Format the lines below as a numbered list, skipping any blank lines and omitting the pictures.

=-=-=-=-=

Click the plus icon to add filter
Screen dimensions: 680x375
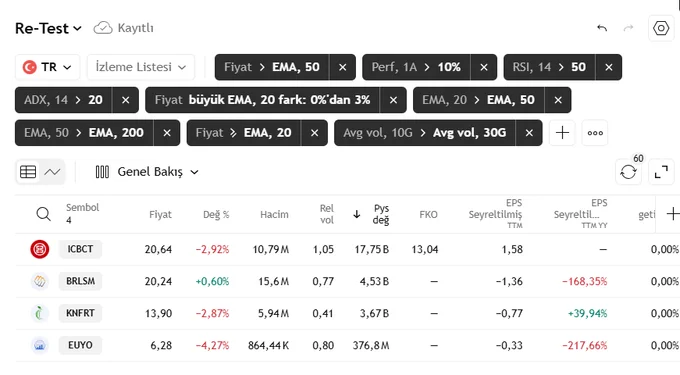pyautogui.click(x=562, y=133)
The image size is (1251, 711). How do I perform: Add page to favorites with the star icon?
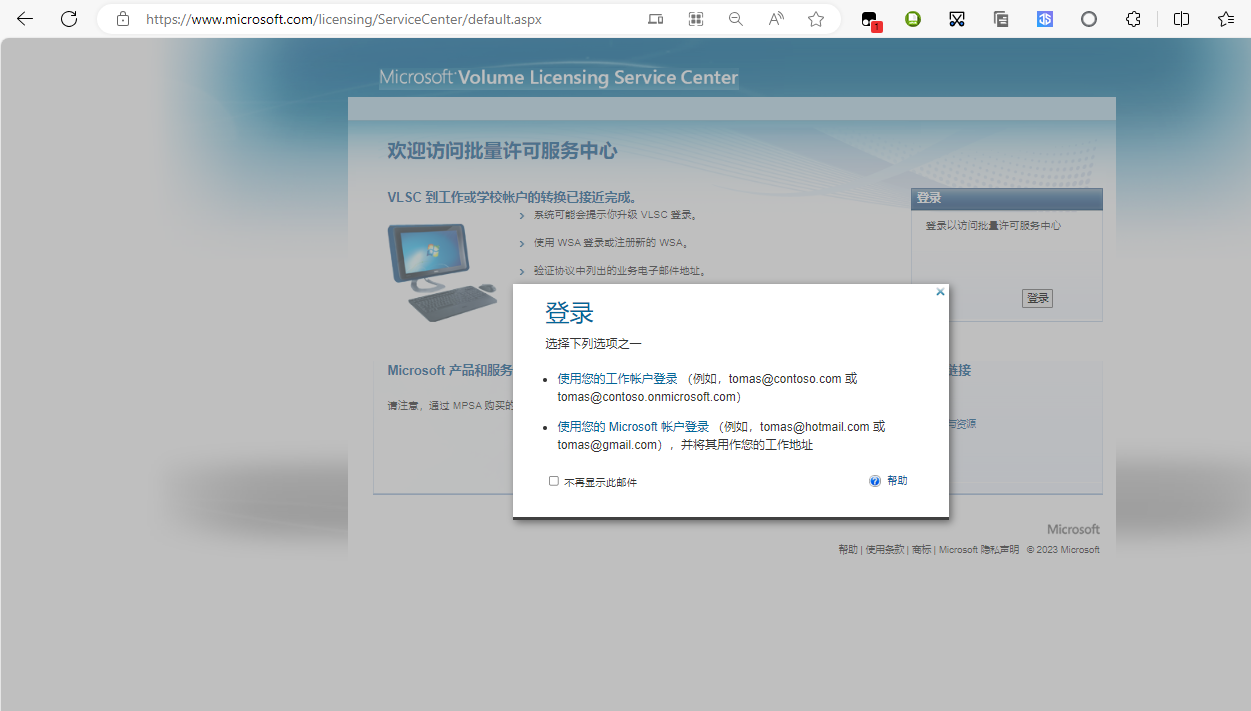[x=816, y=19]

=-=-=-=-=

Exercise response:
1. Click the plus icon to add filter
2. Screen dimensions: 680x375
3. pyautogui.click(x=562, y=133)
4. The image size is (1251, 711). How do I perform: Add page to favorites with the star icon?
5. [x=816, y=19]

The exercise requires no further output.